Dataset entries:
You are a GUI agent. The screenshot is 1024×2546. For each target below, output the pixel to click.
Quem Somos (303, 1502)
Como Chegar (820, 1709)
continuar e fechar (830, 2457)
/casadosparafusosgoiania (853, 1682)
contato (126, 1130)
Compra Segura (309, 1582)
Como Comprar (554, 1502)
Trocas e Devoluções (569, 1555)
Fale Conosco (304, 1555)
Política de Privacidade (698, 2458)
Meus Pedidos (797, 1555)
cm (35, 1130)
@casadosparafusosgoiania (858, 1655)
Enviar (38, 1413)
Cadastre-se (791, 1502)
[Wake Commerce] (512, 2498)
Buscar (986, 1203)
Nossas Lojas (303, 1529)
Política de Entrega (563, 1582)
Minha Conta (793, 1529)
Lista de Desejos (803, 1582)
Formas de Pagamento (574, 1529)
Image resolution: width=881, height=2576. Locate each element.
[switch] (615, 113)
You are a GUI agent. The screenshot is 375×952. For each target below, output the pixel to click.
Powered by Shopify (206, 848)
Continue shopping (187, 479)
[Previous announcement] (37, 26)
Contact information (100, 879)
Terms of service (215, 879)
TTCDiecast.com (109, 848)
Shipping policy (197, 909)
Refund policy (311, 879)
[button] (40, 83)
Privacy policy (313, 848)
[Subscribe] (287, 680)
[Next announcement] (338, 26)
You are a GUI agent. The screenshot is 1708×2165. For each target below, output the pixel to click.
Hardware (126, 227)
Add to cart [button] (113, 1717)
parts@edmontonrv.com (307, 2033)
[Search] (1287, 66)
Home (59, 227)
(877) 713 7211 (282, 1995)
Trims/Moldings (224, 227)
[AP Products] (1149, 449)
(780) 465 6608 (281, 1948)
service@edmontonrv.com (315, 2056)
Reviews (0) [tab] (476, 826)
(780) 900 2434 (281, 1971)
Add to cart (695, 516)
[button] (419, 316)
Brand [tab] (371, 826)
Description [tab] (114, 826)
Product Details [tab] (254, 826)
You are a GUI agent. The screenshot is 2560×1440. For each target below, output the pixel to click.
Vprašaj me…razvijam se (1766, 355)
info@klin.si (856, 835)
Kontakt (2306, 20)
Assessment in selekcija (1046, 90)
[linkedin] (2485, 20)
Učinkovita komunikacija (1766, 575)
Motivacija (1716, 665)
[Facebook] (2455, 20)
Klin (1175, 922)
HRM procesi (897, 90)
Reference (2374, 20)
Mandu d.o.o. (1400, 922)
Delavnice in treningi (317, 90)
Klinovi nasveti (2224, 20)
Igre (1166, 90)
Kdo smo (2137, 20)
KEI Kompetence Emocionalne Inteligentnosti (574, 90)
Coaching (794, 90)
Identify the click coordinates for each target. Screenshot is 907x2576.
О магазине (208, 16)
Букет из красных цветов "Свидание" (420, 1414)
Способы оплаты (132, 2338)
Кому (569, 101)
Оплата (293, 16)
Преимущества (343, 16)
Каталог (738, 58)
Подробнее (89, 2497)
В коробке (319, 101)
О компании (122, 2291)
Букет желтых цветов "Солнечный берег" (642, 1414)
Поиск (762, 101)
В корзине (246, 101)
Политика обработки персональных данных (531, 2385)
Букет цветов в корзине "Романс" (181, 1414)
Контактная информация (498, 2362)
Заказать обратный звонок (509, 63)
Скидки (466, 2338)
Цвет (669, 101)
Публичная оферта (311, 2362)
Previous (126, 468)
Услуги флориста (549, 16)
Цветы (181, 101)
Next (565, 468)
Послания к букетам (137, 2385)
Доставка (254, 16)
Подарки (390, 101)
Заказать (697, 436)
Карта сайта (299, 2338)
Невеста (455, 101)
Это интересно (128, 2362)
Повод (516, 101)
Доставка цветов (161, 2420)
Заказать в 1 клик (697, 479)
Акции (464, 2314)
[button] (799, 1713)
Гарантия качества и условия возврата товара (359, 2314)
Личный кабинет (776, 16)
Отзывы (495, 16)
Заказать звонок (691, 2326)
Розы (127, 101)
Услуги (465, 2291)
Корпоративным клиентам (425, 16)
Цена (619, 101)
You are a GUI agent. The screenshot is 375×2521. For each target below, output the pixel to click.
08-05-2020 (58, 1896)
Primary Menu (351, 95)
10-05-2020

◆ YOUR GOAL
Output the data once more, exactly as given.

◆ RESULT OF THIS EXERCISE
You are a GUI agent. The screenshot is 1024×2546. For each target below, output the pixel to click.
Quem Somos (303, 1502)
Como Chegar (820, 1709)
continuar e fechar (830, 2457)
/casadosparafusosgoiania (853, 1682)
contato (126, 1130)
Compra Segura (309, 1582)
Como Comprar (554, 1502)
Trocas e Devoluções (569, 1555)
Fale Conosco (304, 1555)
Política de Privacidade (698, 2458)
Meus Pedidos (797, 1555)
cm (35, 1130)
@casadosparafusosgoiania (858, 1655)
Enviar (38, 1413)
Cadastre-se (791, 1502)
[Wake Commerce] (512, 2498)
Buscar (986, 1203)
Nossas Lojas (303, 1529)
Política de Entrega (563, 1582)
Minha Conta (793, 1529)
Lista de Desejos (803, 1582)
Formas de Pagamento (574, 1529)
Image resolution: width=881, height=2576. Locate each element.
[switch] (615, 113)
You are a GUI agent. The screenshot is 375×952. For each target below, output the pixel to click.
Powered by Shopify (206, 848)
Continue shopping (187, 479)
[Previous announcement] (37, 26)
Contact information (100, 879)
Terms of service (215, 879)
TTCDiecast.com (109, 848)
Shipping policy (197, 909)
Refund policy (311, 879)
[button] (40, 83)
Privacy policy (313, 848)
[Subscribe] (287, 680)
[Next announcement] (338, 26)
You are a GUI agent. The screenshot is 1708×2165. For each target below, output the pixel to click.
Hardware (126, 227)
Add to cart [button] (113, 1717)
parts@edmontonrv.com (307, 2033)
[Search] (1287, 66)
Home (59, 227)
(877) 713 7211 (282, 1995)
Trims/Moldings (224, 227)
[AP Products] (1149, 449)
(780) 465 6608 (281, 1948)
service@edmontonrv.com (315, 2056)
Reviews (0) [tab] (476, 826)
(780) 900 2434 (281, 1971)
Add to cart (695, 516)
[button] (419, 316)
Brand [tab] (371, 826)
Description [tab] (114, 826)
Product Details [tab] (254, 826)
You are a GUI agent. The screenshot is 2560×1440. For each target below, output the pixel to click.
Vprašaj me…razvijam se (1766, 355)
info@klin.si (856, 835)
Kontakt (2306, 20)
Assessment in selekcija (1046, 90)
[linkedin] (2485, 20)
Učinkovita komunikacija (1766, 575)
Motivacija (1716, 665)
[Facebook] (2455, 20)
Klin (1175, 922)
HRM procesi (897, 90)
Reference (2374, 20)
Mandu d.o.o. (1400, 922)
Delavnice in treningi (317, 90)
Klinovi nasveti (2224, 20)
Igre (1166, 90)
Kdo smo (2137, 20)
KEI Kompetence Emocionalne Inteligentnosti (574, 90)
Coaching (794, 90)
Identify the click coordinates for each target. Screenshot is 907x2576.
О магазине (208, 16)
Букет из красных цветов "Свидание" (420, 1414)
Способы оплаты (132, 2338)
Кому (569, 101)
Оплата (293, 16)
Преимущества (343, 16)
Каталог (738, 58)
Подробнее (89, 2497)
В коробке (319, 101)
О компании (122, 2291)
Букет желтых цветов "Солнечный берег" (642, 1414)
Поиск (762, 101)
В корзине (246, 101)
Политика обработки персональных данных (531, 2385)
Букет цветов в корзине "Романс" (181, 1414)
Контактная информация (498, 2362)
Заказать обратный звонок (509, 63)
Скидки (466, 2338)
Цвет (669, 101)
Публичная оферта (311, 2362)
Previous (126, 468)
Услуги флориста (549, 16)
Цветы (181, 101)
Next (565, 468)
Послания к букетам (137, 2385)
Доставка (254, 16)
Подарки (390, 101)
Заказать (697, 436)
Карта сайта (299, 2338)
Невеста (455, 101)
Это интересно (128, 2362)
Повод (516, 101)
Доставка цветов (161, 2420)
Заказать в 1 клик (697, 479)
Акции (464, 2314)
[button] (799, 1713)
Гарантия качества и условия возврата товара (359, 2314)
Личный кабинет (776, 16)
Отзывы (495, 16)
Заказать звонок (691, 2326)
Розы (127, 101)
Услуги (465, 2291)
Корпоративным клиентам (425, 16)
Цена (619, 101)
You are a GUI agent. The screenshot is 375×2521. For each target below, output the pixel to click.
08-05-2020 (58, 1896)
Primary Menu (351, 95)
10-05-2020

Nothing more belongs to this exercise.